Recorded data →
___
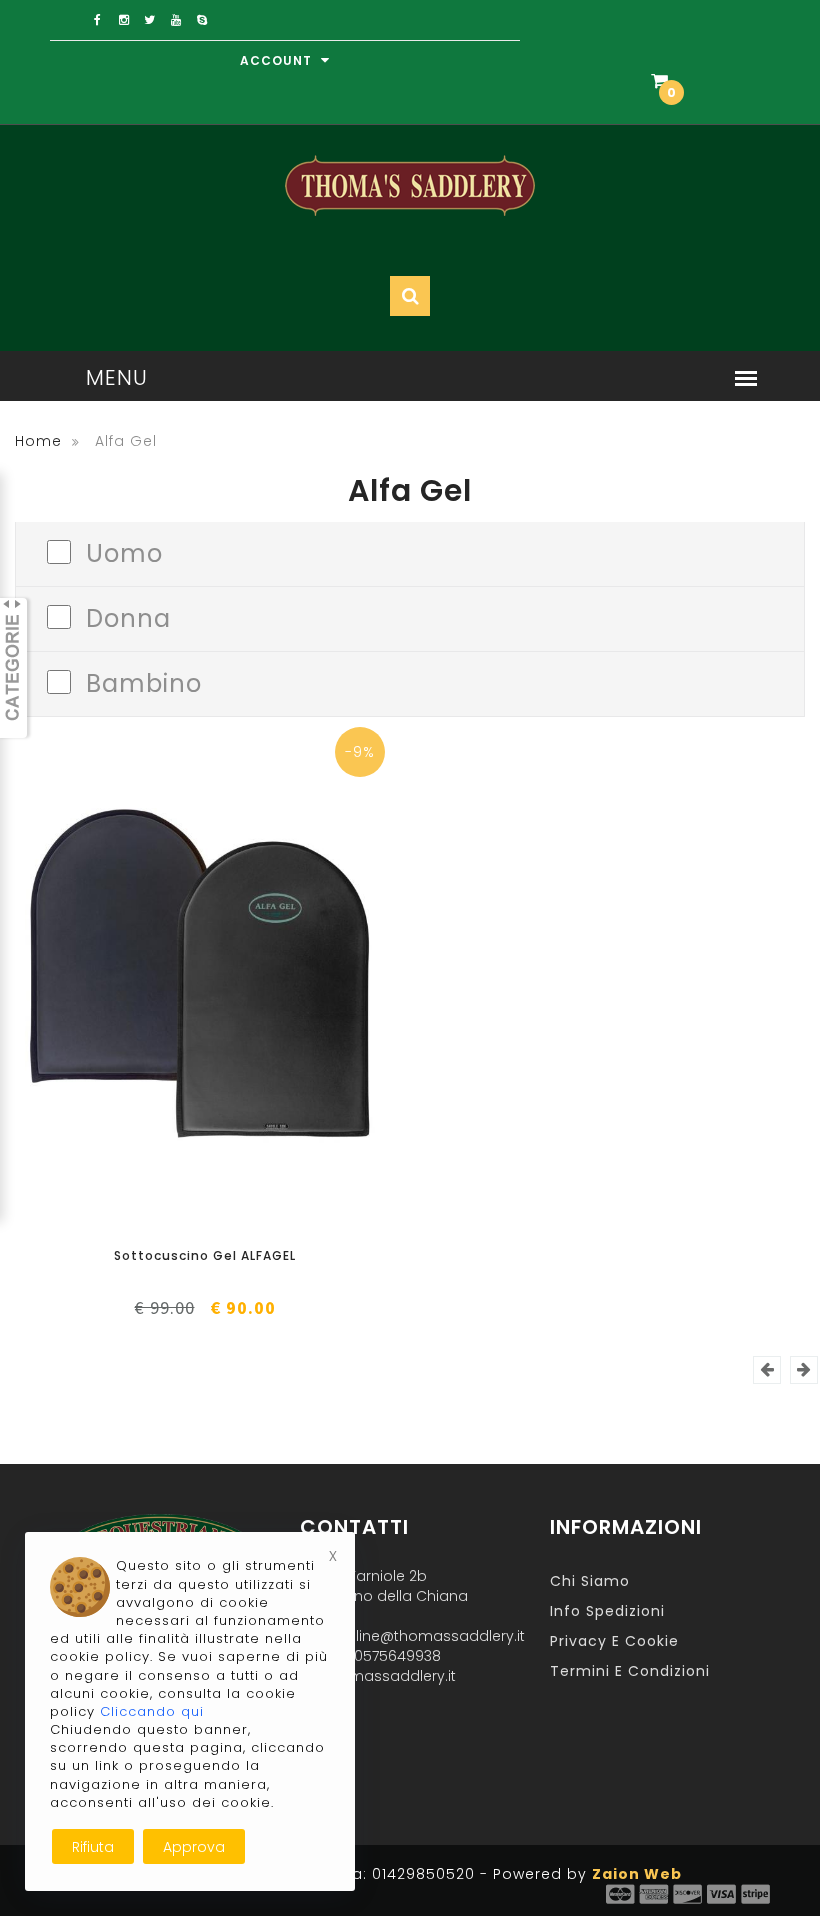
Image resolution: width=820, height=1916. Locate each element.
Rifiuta (93, 1847)
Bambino (144, 681)
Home (38, 441)
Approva (194, 1847)
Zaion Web (637, 1874)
___
Your instructions →
The records above should be output exactly, but without any of their pictures.

Finished exercise →
Image resolution: width=820, height=1916. Locate each element.
Rifiuta (93, 1847)
Bambino (144, 681)
Home (38, 441)
Approva (194, 1847)
Zaion Web (637, 1874)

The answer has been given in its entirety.